## Work instruction
Pictures should be omitted; restate word for word the lines from the one holding "Instruction: Minimize the" through the last line of the entries below.

## Supplied records

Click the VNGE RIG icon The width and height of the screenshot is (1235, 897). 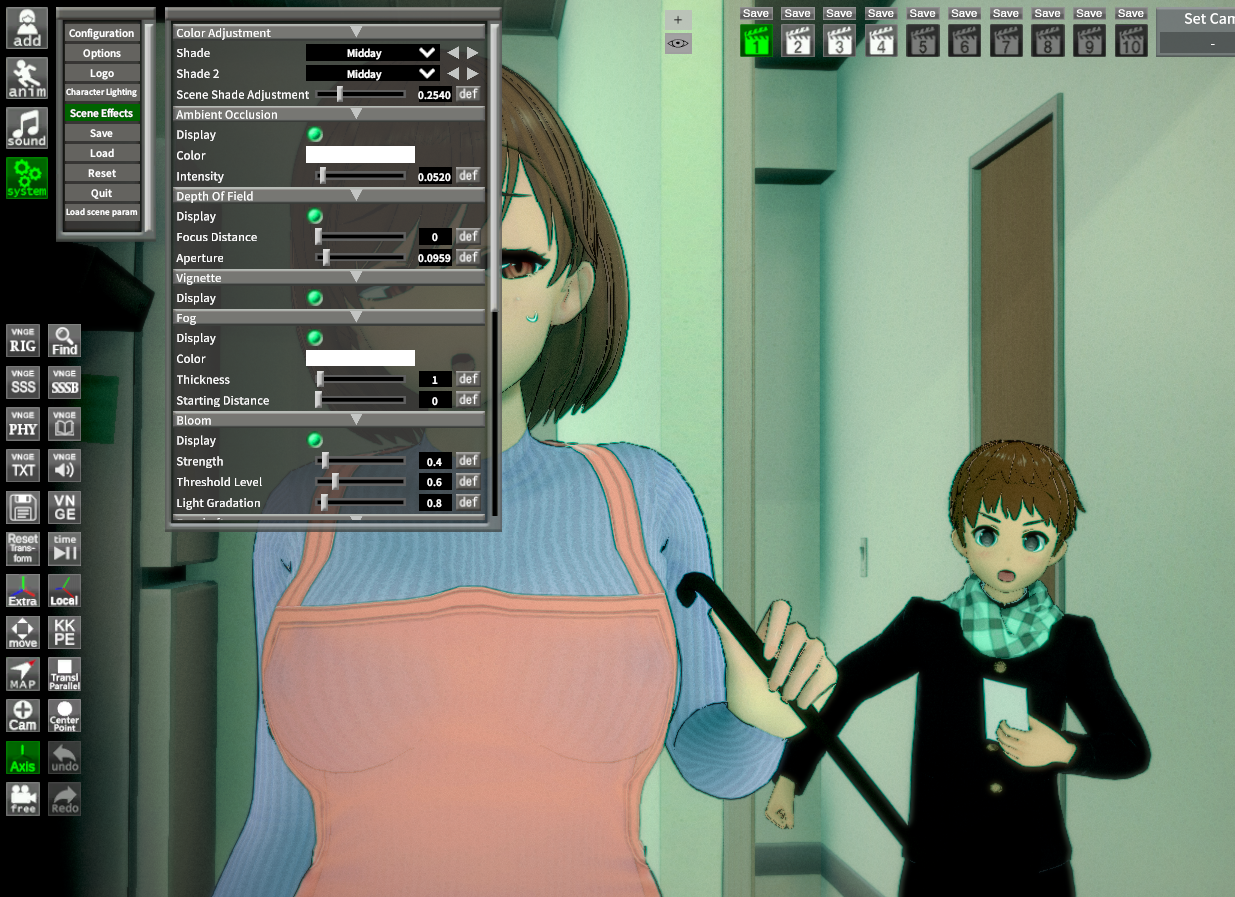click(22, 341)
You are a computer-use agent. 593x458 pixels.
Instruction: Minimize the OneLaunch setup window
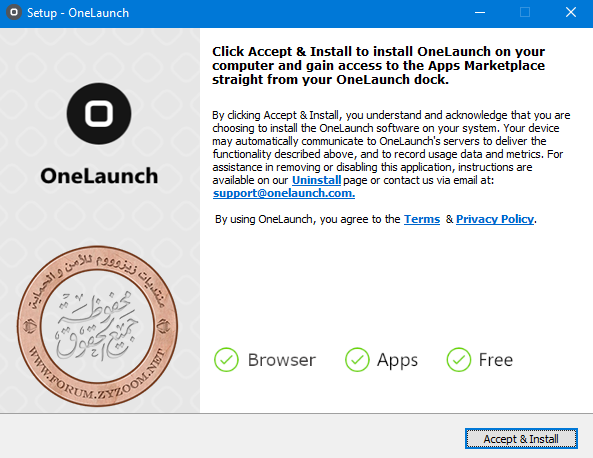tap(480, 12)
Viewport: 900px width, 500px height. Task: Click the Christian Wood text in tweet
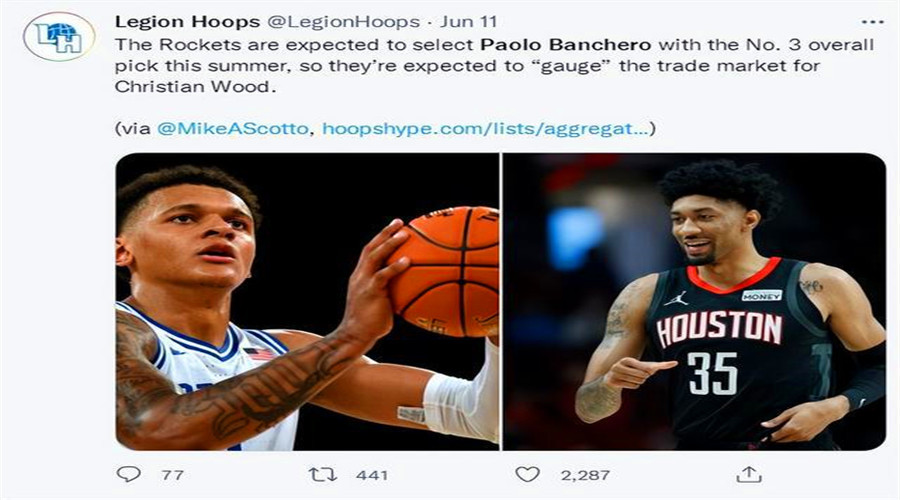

## Final answer
Instruction: Minimize the OneLaunch setup window
tap(480, 12)
Viewport: 900px width, 500px height. Task: Click the Christian Wood text in tweet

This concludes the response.